Es entonces, y solo entonces, cuando se inauguran otras realidades con la ayuda cómplice de quien otro día, algún tiempo después, en otro lugar, leerá esas palabras a este otro lado de la realidad. La literatura nos invita en ese instante no solo al juego de leer algo como si fuera real y cierto lo leído sino también al juego de mirar el mundo de otras maneras, a extraviarse en el laberinto de las palabras que nos conduce a un jardín de senderos que se bifurcan hacia ningún sitio, al disfrute de un espectáculo, en fin, en el que quienes tienen la bendita manía de contar nos invitan a imaginar otras gentes y otros lugares que no están en los censos ni en los mapas ya que habitan en cada una de las lecturas y de las miradas de que son objeto. Por eso el placer de leer tiene que ver no solo con los territorios de la memoria y de la imaginación que se dibujan en cada página de un libro sino también, y sobre todo, con la mirada con que observamos el paisaje de las ficciones literarias e imaginamos otros mundos posibles”.
(Lomas, 2007: 9-10)
Porque, en efecto, la memoria y la mirada son materia sustancial de la literatura, como también de la vida en general. Y porque, como señala Manuel Vera:
Un relato, un poema, un ensayo exhiben invariablemente ante nuestros ojos un trozo de vida, de mundo, de historia o como queramos llamar a ese trasiego que desplegamos mujeres y hombres. [… leer] es una forma de zambullirnos y participar en los trajines del mundo, de asumirlos, de valorarlos, de neutralizarlos, de reconocernos gozosamente en ellos, de recomponer continuamente nuestros esquemas para darles cabida”.
(Vera Hidalgo, 2004: 10)
De ese modo, por medio de la lectura, nos reconocemos, pero también podemos salir de nuestra realidad y encontrar otras personas, otros paisajes, otros “trasiegos” y otros “trajines”, como dice el autor. Y he aquí otra pregunta fundamental: ¿Qué es eso que llamamos “hábito lector”? En opinión de Carlos Lomas y Juan Mata, “no hay hábito sin voluntad de leer, como tampoco lo habrá sin algún tipo de satisfacción.” (Lomas y Mata, 2007: 12). Así pues, para adquirir el hábito de lectura hay que tener voluntad, hay que querer leer, pero también es necesario saber que esa acción —que exige esfuerzo y dedicación— nos proporcionará algún beneficio, alguna satisfacción, algo que, necesariamente, ha de ir más allá del aprobado o del suspenso en una asignatura.

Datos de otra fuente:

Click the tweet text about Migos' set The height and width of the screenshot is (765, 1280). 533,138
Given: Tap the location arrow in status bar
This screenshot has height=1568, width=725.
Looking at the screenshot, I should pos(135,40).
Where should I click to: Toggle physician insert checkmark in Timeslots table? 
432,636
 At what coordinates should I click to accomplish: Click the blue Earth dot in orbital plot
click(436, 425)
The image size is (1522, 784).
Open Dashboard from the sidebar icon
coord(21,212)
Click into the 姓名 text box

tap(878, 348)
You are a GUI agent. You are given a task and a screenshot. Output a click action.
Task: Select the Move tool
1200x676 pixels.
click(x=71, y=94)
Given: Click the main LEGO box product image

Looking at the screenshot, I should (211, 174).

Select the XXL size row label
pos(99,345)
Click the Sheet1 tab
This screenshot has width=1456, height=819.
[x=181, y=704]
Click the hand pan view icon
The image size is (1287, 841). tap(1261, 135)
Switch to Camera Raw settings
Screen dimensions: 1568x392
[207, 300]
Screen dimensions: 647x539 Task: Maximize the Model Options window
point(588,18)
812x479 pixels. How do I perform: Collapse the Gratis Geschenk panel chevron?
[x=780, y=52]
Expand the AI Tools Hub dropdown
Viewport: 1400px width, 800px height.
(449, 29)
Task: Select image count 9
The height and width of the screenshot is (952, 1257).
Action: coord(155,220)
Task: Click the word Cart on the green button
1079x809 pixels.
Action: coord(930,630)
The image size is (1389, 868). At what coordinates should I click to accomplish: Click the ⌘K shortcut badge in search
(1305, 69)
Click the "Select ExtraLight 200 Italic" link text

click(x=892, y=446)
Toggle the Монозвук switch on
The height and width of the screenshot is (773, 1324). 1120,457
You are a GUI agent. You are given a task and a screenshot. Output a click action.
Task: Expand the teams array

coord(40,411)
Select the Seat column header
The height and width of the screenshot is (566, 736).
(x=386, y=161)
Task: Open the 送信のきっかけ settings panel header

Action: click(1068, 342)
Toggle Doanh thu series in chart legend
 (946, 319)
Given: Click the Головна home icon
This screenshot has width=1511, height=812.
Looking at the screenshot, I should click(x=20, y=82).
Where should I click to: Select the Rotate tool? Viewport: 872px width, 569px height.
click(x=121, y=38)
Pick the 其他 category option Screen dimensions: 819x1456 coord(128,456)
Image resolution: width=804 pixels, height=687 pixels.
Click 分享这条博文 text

Otro aspecto que a mí particularmente me ha interesado de forma especial es relacionar la lectura y la escritura. Veamos lo que respecto a este propósito plantea Víctor Moreno:
La escritura es la mejor estrategia para hacer lectores y, en consecuencia, para limar las aristas que dificultan la comprensión lectora de cualquier persona. Porque quien escribe, lee. Siempre”.
(Moreno, 2007: 71)
Parece, pues, que el ejercicio de la lectura y de la escritura pueden —y deben— ir de la mano, para que se nutran mutuamente. Para que al leer deseemos escribir y para que al escribir sintamos la necesidad y la exigencia de leer más.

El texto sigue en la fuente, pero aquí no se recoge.